The second letter questions observed geno-toxicity in one of the GSK's pre-clinical studies.

Imitrex racked up GBP 711m (USD 1.5bn) in FY06 sales.

GSK is partnering with US-based Pozen, which is providing its MT 400 technology to combine sumatriptan and naproxen in a single Trexima tablet.
Pozen is responsible for the preclinical, clinical, and regulatory development activities, while GSK is responsible for formulation development, manufacturing and commercialisation. The Trexima NDA was submitted to the FDA in August 2005.

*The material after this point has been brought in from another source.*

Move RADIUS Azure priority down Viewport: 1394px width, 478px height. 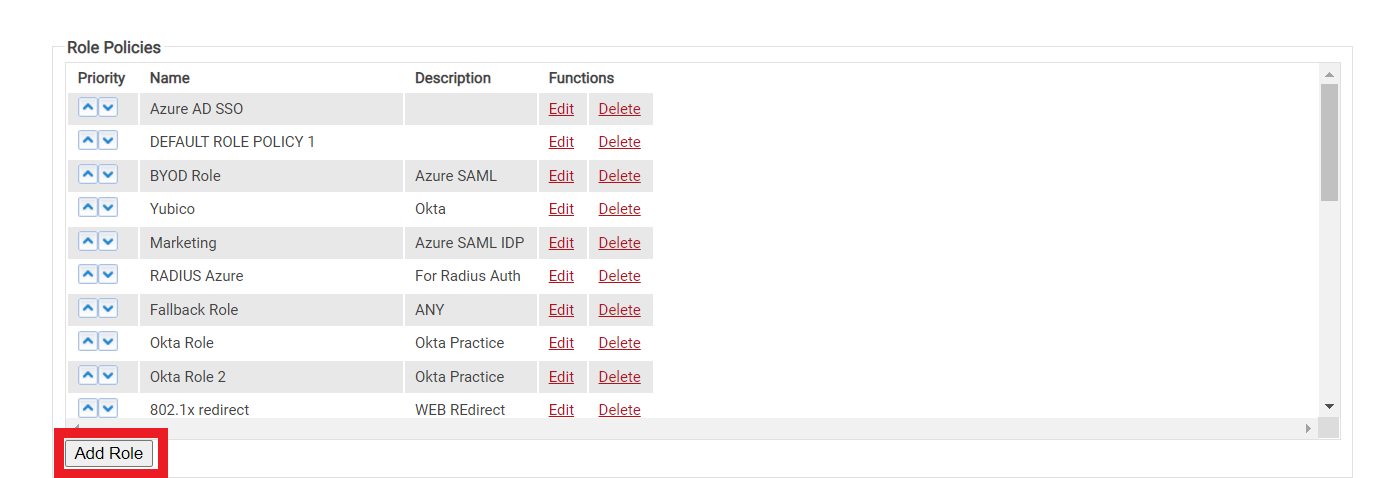[x=108, y=275]
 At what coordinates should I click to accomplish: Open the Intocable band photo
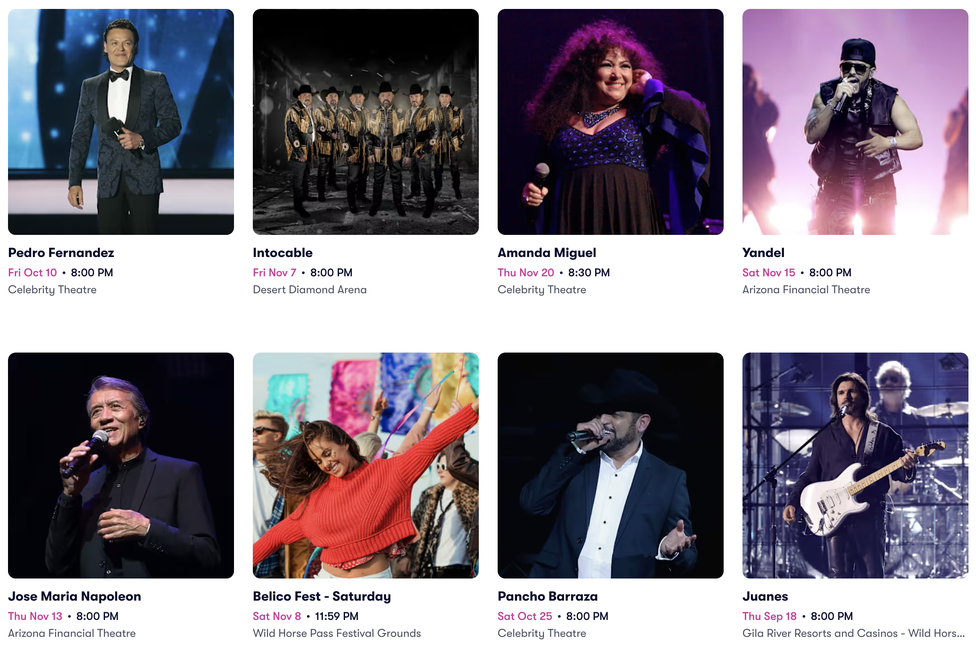[365, 122]
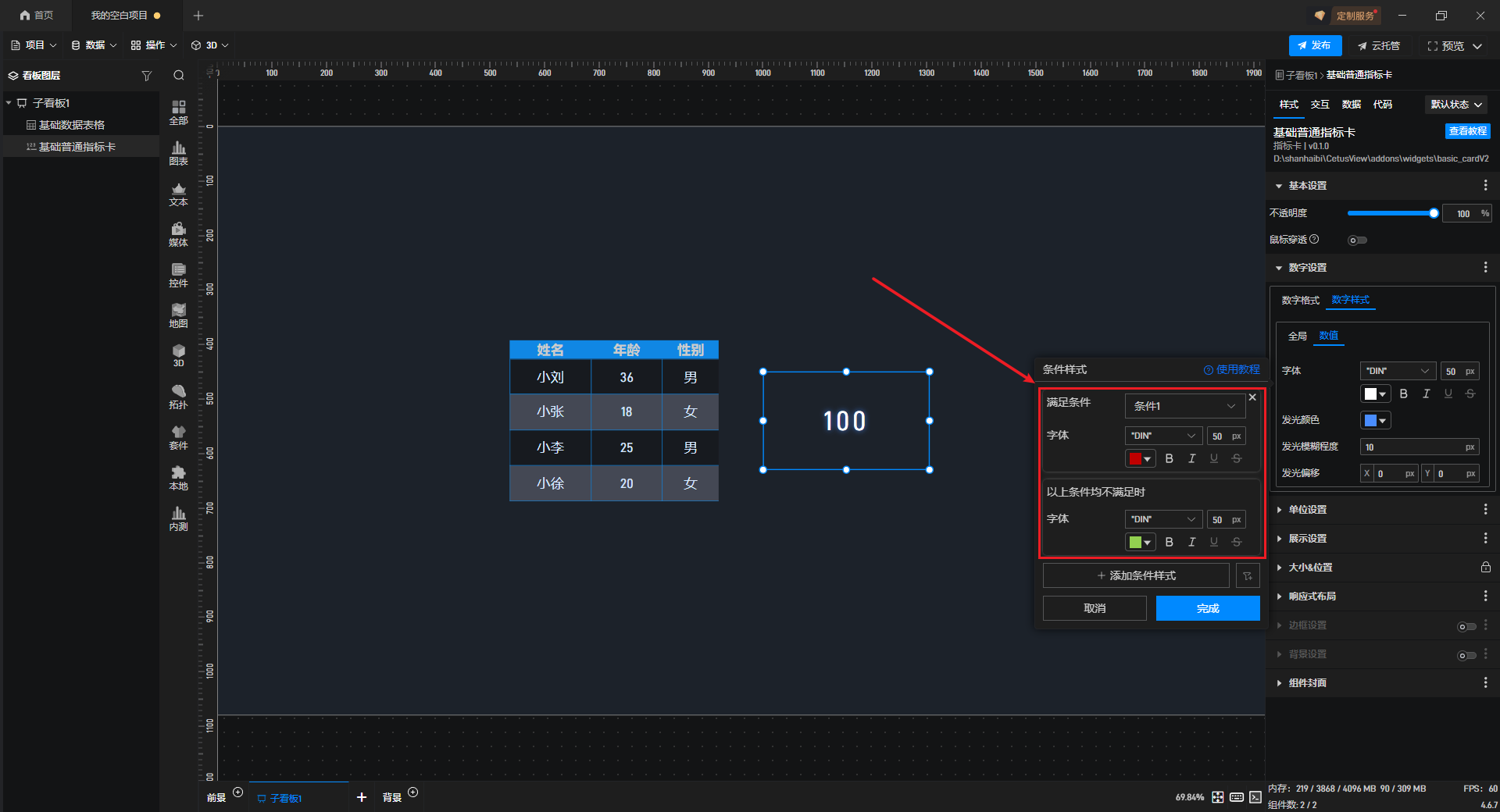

The FDA action has caused concern among analysts who say they do not understand if the FDA is requesting GSK to do a further study or simply wants to discuss further the genotoxicity issue. Whatever the reason, the further delay can only add to GSK's current financial worries.

With increasing pressure on the FDA to highlight drug safety, the Trexima delay is just one of many high-profile agency actions in recent weeks.

Novartis's IBS drug Zelnorm (tegaserod), Wyeth's non-hormonal menopause treatment Pristiq(desvenlafaxine) and the safety alerts over Avandia (roseglitazone) and anaemia drugs have all been hitting the headlines.

For Pristiq, the FDA asked Wyeth to complete an additional year-long trial to examine cardiac and liver toxicity, which could delay the drug until Q1/Q2 2009. Zelnorm was taken off the US market back in March over links to cardiovascular side-effects. It has since been given a limited route back into the market with many strict conditions.

Also, Medicare reimbursement for anaemia drugs used in certain types of cancers has been restricted, leaving Johnson & Johnson and Amgen gasping as sales of those drugs dropped markedly in both firm's Q2 FY07 financials.

For H1 FY07, Pozen reported a net loss of USD 5.9m, or USD 0.20 loss per share, compared with a net loss of USD 14.9m, or USD 0.51 loss per share, for the same period in 2006.

Revenue of USD 19.6 million was recorded in H1 FY07, compared with USD 3.1m for the same period in 2006. Operating expenses were USD 27.1m, compared with USD 18.9m.